● **Problem to solve**: Arrange every line of the material below as a Markdown table with two columns, Row for a running number and Line for the line itself, and skip the blank lines.

Data for locating words and elements

* BEGIN *

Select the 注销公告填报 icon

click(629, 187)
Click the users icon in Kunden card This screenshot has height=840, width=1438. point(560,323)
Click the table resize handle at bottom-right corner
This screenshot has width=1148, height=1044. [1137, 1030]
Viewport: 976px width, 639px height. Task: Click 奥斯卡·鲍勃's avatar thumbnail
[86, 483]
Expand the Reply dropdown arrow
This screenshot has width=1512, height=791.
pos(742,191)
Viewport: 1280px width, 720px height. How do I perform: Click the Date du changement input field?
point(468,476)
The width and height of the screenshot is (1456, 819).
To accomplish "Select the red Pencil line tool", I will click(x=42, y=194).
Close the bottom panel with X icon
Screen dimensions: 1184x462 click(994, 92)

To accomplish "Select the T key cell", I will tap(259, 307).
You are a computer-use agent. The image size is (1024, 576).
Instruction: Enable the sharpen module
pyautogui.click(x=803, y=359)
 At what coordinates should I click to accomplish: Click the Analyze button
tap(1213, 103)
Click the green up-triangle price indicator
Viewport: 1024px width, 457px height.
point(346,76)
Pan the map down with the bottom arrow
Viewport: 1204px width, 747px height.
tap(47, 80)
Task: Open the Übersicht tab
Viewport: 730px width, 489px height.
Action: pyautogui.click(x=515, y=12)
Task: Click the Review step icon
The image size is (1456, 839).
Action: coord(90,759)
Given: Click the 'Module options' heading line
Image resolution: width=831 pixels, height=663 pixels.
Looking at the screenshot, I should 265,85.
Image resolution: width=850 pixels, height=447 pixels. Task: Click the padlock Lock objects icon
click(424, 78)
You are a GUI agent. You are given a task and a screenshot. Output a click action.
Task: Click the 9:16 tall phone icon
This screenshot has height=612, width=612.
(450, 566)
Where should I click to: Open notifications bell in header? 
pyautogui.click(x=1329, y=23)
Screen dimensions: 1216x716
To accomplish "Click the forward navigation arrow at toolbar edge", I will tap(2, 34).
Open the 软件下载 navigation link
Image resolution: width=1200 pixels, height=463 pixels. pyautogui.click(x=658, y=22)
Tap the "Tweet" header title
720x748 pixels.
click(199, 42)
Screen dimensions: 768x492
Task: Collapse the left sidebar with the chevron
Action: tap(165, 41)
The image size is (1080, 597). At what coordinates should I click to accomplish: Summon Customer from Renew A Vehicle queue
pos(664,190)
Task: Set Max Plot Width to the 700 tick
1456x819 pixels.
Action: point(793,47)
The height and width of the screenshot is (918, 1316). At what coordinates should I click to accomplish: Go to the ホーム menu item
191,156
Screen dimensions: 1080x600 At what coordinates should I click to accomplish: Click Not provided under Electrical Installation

* END *

● **Response**:
| Row | Line |
|---|---|
| 1 | Select the 注销公告填报 icon |
| 2 | click(629, 187) |
| 3 | Click the users icon in Kunden card This screenshot has height=840, width=1438. point(560,323) |
| 4 | Click the table resize handle at bottom-right corner |
| 5 | This screenshot has width=1148, height=1044. [1137, 1030] |
| 6 | Viewport: 976px width, 639px height. Task: Click 奥斯卡·鲍勃's avatar thumbnail |
| 7 | [86, 483] |
| 8 | Expand the Reply dropdown arrow |
| 9 | This screenshot has width=1512, height=791. |
| 10 | pos(742,191) |
| 11 | Viewport: 1280px width, 720px height. How do I perform: Click the Date du changement input field? |
| 12 | point(468,476) |
| 13 | The width and height of the screenshot is (1456, 819). |
| 14 | To accomplish "Select the red Pencil line tool", I will click(x=42, y=194). |
| 15 | Close the bottom panel with X icon |
| 16 | Screen dimensions: 1184x462 click(994, 92) |
| 17 | To accomplish "Select the T key cell", I will tap(259, 307). |
| 18 | You are a computer-use agent. The image size is (1024, 576). |
| 19 | Instruction: Enable the sharpen module |
| 20 | pyautogui.click(x=803, y=359) |
| 21 |  At what coordinates should I click to accomplish: Click the Analyze button |
| 22 | tap(1213, 103) |
| 23 | Click the green up-triangle price indicator |
| 24 | Viewport: 1024px width, 457px height. |
| 25 | point(346,76) |
| 26 | Pan the map down with the bottom arrow |
| 27 | Viewport: 1204px width, 747px height. |
| 28 | tap(47, 80) |
| 29 | Task: Open the Übersicht tab |
| 30 | Viewport: 730px width, 489px height. |
| 31 | Action: pyautogui.click(x=515, y=12) |
| 32 | Task: Click the Review step icon |
| 33 | The image size is (1456, 839). |
| 34 | Action: coord(90,759) |
| 35 | Given: Click the 'Module options' heading line |
| 36 | Image resolution: width=831 pixels, height=663 pixels. |
| 37 | Looking at the screenshot, I should 265,85. |
| 38 | Image resolution: width=850 pixels, height=447 pixels. Task: Click the padlock Lock objects icon |
| 39 | click(424, 78) |
| 40 | You are a GUI agent. You are given a task and a screenshot. Output a click action. |
| 41 | Task: Click the 9:16 tall phone icon |
| 42 | This screenshot has height=612, width=612. |
| 43 | (450, 566) |
| 44 | Where should I click to: Open notifications bell in header?  |
| 45 | pyautogui.click(x=1329, y=23) |
| 46 | Screen dimensions: 1216x716 |
| 47 | To accomplish "Click the forward navigation arrow at toolbar edge", I will tap(2, 34). |
| 48 | Open the 软件下载 navigation link |
| 49 | Image resolution: width=1200 pixels, height=463 pixels. pyautogui.click(x=658, y=22) |
| 50 | Tap the "Tweet" header title |
| 51 | 720x748 pixels. |
| 52 | click(199, 42) |
| 53 | Screen dimensions: 768x492 |
| 54 | Task: Collapse the left sidebar with the chevron |
| 55 | Action: tap(165, 41) |
| 56 | The image size is (1080, 597). At what coordinates should I click to accomplish: Summon Customer from Renew A Vehicle queue |
| 57 | pos(664,190) |
| 58 | Task: Set Max Plot Width to the 700 tick |
| 59 | 1456x819 pixels. |
| 60 | Action: point(793,47) |
| 61 | The height and width of the screenshot is (918, 1316). At what coordinates should I click to accomplish: Go to the ホーム menu item |
| 62 | 191,156 |
| 63 | Screen dimensions: 1080x600 At what coordinates should I click to accomplish: Click Not provided under Electrical Installation |